Report Calls for Price Rise in Support of Organic British Beef
The Soil Association issues plea to hospitality sector to help drive the sustainability of the British organic beef market in the face of cheap imported competition.

THE SOIL Association (SA) has called on the hospitality and retail sectors to help prevent the collapse of the British organic beef farming industry.

In a recently-released SA report on the plight of organic beef farming in the UK, supermarkets and processors are blamed for driving down the market to such an extent that British farmers have been forced to sell at losses as high as 40p a kilo, due to buyers’ unscrupulous willingness to buy cheaper imported beef instead.

The Farmgate price has been labelled unfair and unsustainable, and coupled with increasing feed costs and anticipated cuts in the single payment scheme, endangers organic meat security and development.

These issues are not limited to beef - every other organic meat sector has been affected.

The report highlights beef as an institutional British product, and has gone as far as approximating that the carbon footprint of Welsh beef is 282.1g smaller than it’s Argentinean rival purchased in England - equivalent to wasting the energy it takes to run an empty fridge 24 hours a day for three months.
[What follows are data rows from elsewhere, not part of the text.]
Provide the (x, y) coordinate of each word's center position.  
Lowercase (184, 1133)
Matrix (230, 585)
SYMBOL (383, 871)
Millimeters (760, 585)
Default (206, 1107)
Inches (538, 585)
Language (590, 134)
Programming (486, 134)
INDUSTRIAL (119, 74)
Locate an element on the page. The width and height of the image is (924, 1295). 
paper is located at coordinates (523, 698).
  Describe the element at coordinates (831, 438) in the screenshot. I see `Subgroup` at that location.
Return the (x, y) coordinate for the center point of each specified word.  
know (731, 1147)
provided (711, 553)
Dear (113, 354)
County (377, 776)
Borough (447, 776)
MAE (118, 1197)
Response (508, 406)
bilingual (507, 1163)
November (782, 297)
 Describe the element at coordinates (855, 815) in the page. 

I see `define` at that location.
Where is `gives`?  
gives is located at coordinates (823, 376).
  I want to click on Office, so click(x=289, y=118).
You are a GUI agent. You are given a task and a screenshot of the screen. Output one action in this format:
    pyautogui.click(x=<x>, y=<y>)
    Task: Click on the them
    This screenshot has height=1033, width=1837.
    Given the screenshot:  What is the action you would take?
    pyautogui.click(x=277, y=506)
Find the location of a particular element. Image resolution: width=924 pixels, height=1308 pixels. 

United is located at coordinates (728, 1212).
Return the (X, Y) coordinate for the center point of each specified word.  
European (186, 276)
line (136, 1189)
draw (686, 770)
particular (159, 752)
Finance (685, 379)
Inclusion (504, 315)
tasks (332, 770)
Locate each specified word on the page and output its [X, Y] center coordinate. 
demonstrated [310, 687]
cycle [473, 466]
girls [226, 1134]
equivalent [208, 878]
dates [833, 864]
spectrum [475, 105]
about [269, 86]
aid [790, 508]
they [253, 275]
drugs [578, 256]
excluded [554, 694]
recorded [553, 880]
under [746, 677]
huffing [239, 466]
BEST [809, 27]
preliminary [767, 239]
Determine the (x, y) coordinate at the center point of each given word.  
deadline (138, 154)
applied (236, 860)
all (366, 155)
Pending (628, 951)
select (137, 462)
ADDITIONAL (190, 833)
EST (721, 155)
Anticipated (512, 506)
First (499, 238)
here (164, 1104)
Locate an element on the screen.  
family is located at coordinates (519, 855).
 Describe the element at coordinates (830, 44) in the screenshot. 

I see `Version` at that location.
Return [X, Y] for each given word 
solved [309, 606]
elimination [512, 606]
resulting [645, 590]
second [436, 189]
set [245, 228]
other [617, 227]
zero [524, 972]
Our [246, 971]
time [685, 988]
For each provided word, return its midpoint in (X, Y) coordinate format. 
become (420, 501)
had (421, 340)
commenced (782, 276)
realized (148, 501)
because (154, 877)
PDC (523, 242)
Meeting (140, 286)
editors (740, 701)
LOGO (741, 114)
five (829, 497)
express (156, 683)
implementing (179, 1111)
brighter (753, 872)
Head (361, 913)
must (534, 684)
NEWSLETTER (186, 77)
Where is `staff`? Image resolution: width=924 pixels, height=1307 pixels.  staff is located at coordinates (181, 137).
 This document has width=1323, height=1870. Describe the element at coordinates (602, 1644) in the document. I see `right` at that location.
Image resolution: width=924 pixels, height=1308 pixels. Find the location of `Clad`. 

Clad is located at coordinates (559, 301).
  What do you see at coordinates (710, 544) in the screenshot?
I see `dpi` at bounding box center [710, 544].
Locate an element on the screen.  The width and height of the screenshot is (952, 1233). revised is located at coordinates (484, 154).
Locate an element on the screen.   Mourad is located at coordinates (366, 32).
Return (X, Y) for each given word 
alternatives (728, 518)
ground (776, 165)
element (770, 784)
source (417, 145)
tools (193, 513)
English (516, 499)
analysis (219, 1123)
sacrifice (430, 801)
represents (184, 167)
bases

Rising levels of imports contradict Government recommendations laid out in the Organic Action Plan, and fly in the face of British consumers’ increasing desire for more ethical and locally sourced food and drink.

The hospitality world and trade at large are perfectly placed to lead the field in addressing the issue, paying a fair price and promoting and supporting British producers, according to the SA.

Phil Stocker, head of food and farming at the SA, said: “There is a clear and urgent need to relocalise food production and distribution, given the challenges we face from climate change and peak oil.

“Countries like the UK should be building their food supplies around their indigenous population, with limited trade to fill in the gaps.

“Organic farmers should play their part by joining organic marketing groups, if they have not already done so.

“This approach is essential to give greater collective activity and organisation to the market place – smaller scale spot trading into national markets is not sustainable or desirable for anyone in the longer term.”